A obra de Zweig me fez lembrar o episódio de Olavo Bilac quando este foi procurado por um senhor comerciante e amigo seu para escrever uma publicidade no jornal a fim de vender sua propriedade. O poeta, que já conhecia a propriedade, caprichou nos mínimos detalhes da seguinte maneira:

VENDE-SE ENCANTADORA PROPRIEDADE
 
"Vende-se encantadora propriedade, onde cantam os pássaros ao amanhecer  no extenso arvoredo. Cortada por cristalinas e marejantes água de um ribeiro. A casa, banhada pelo sol nascente, oferece a sombra tranquila das tardes na varanda."

Após ler o anúncio o comerciante logo percebeu o valor que tinha sua chácara, e com isso desistiu da venda dizendo: sr Bilac, ao ler o que você tinha escrito, é que percebi o valor que tinha a minha propriedade.
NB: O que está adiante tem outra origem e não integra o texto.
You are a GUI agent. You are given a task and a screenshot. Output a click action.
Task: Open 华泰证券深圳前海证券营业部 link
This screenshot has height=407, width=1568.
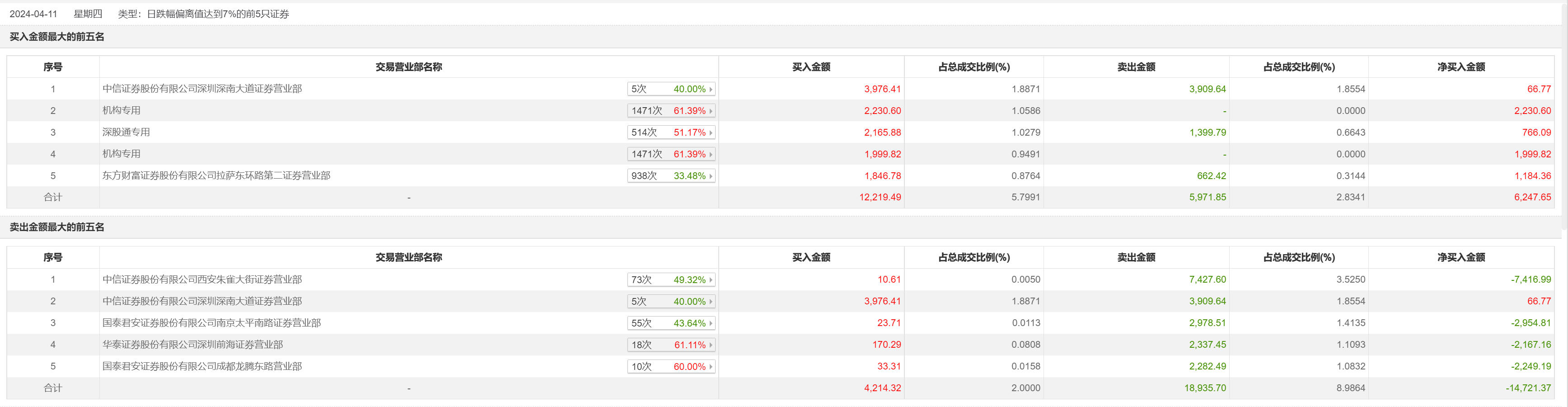click(x=192, y=345)
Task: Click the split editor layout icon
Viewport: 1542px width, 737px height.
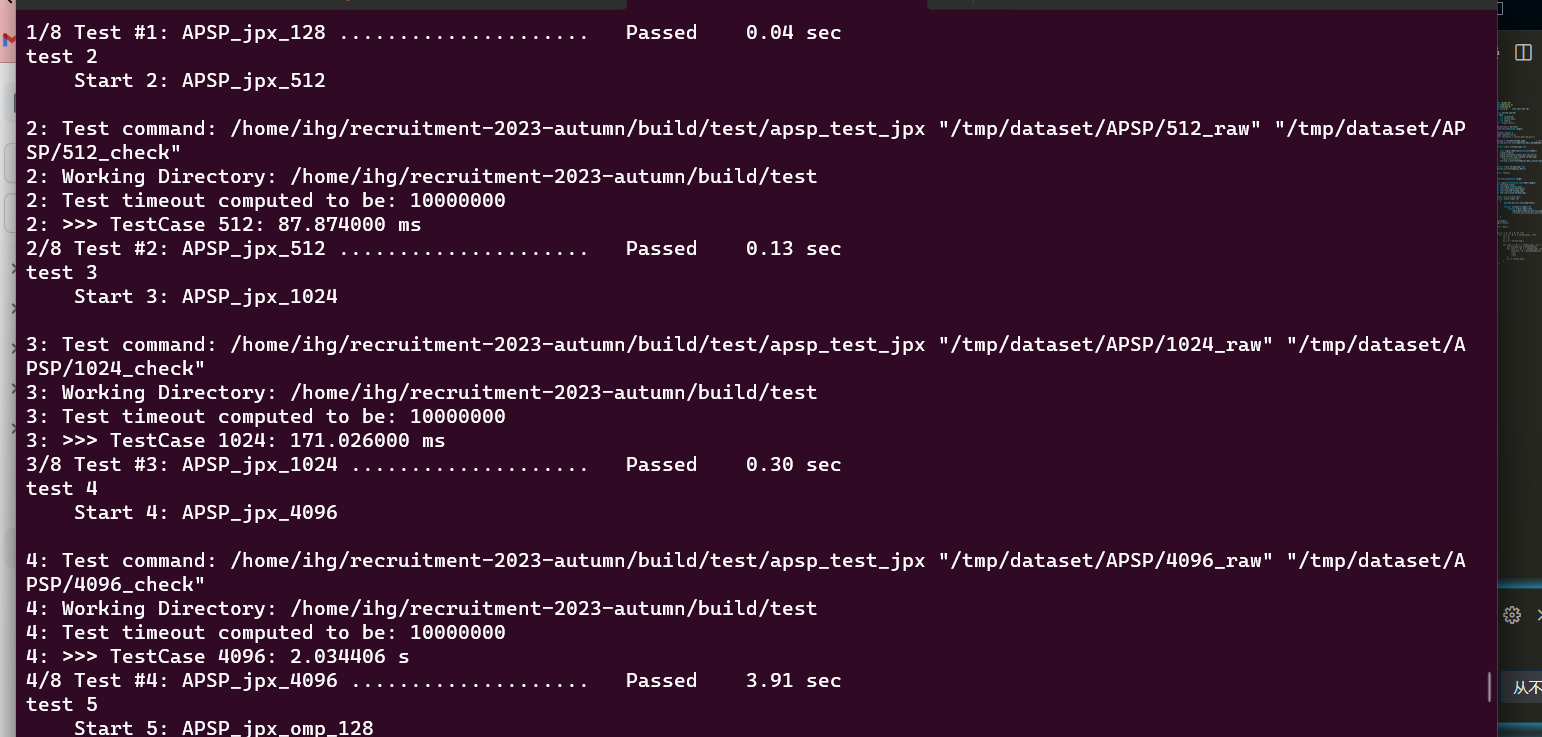Action: coord(1523,52)
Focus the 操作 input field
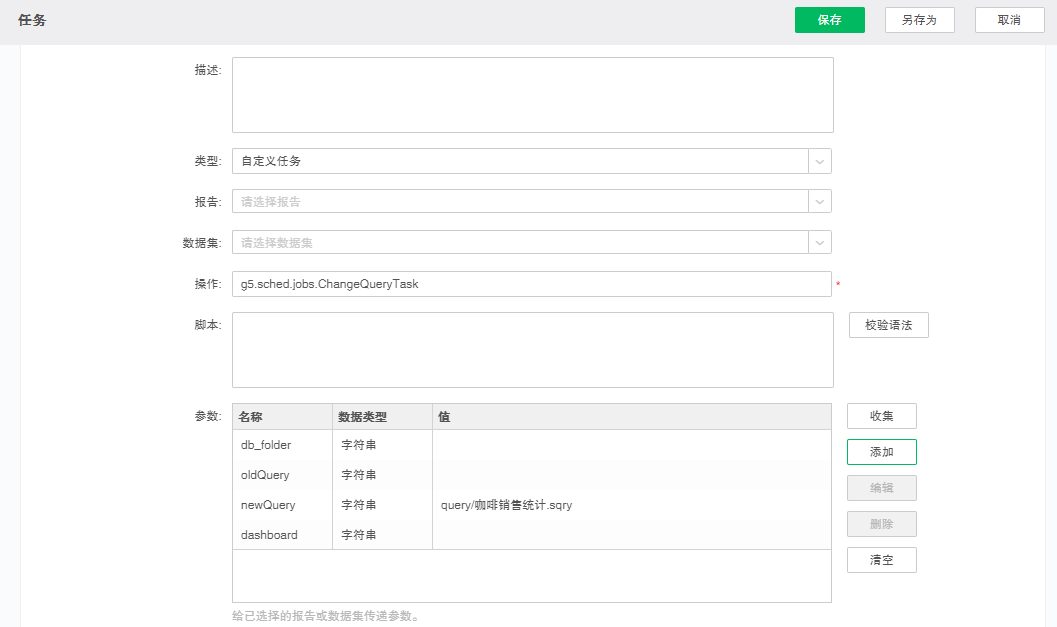 point(531,284)
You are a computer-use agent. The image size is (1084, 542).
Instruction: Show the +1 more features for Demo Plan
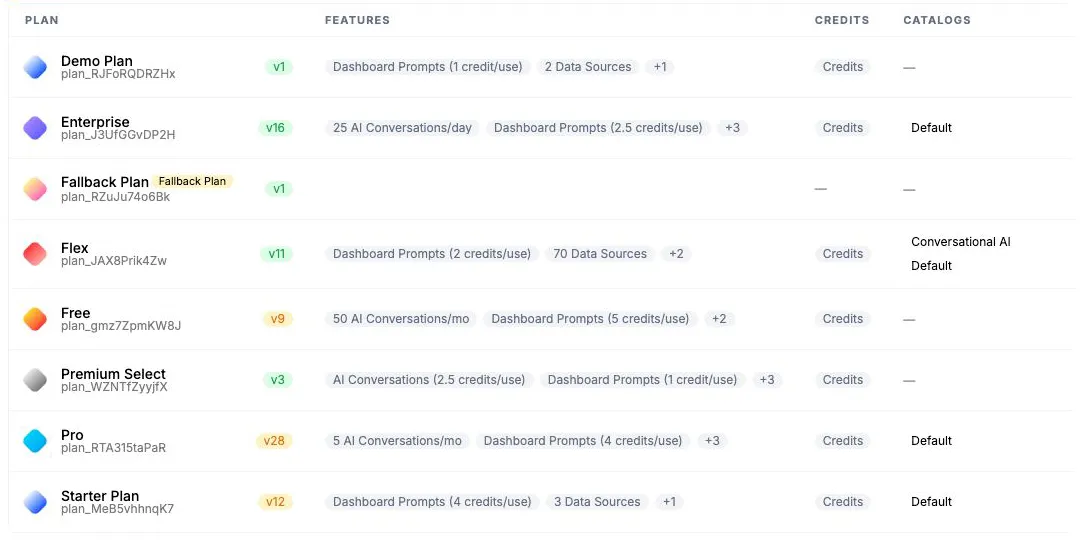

Eis um homem que faz uma triagem histórica das características do Brasil. Stefan Zweig foi sem dúvida uma pessoa que viu no Brasil um futuro do qual ele sempre almejava encontrá-lo na sua Europa assolada pelas guerras do início do século XX. Mesmo até em sua cidade natal de Viena. De fato, o Brasil visto por este europeu, ainda preserva seus traços com exceção de sua postura interna de seus habitantes quando tratamos de política e igualdade social. Mas não é esse o papel de quem vem de fora, ou seja, de observar como de fato o brasileiro se comporta com os seus. Isso é papel nosso. De cada um. Somos mesmo até certo ponto conivente com os que chegam em empreender negócios fazendo de nossas praias, terras e paisagens suas empresas de turismo. Hoje com certeza, Zweig manteria seu discurso. Mas em relação ao comportamento de brasileiro para brasileiro, ainda vemos muito preconceito de cor ou posição social. 

Stefan Zweig nasceu a 28 de novembro de 1881 em Viena. Estudou Filosofia e começou a escrever poesias, dramas e traduziu inúmeras obras francesas para o alemão. Pacifista, sonhava com uma Europa unida. A primeira guerra mundial o desanimou. Iniciou escrevendo pequenas histórias que o tornaram famoso. Sua origem judaica o obrigou a abandonar a Áustria. Problemas de consciência, somados à angústia devido à guerra, levou-o ao suicídio em Petrópolis, em 22 de janeiro de 1942. Suas inúmeras obras foram divulgadas em várias línguas, inclusive “Brasil, país do futuro”, hoje esgotado e raro, graças à falta de sensibilidade e bom senso dos editores brasileiros de livros em papel.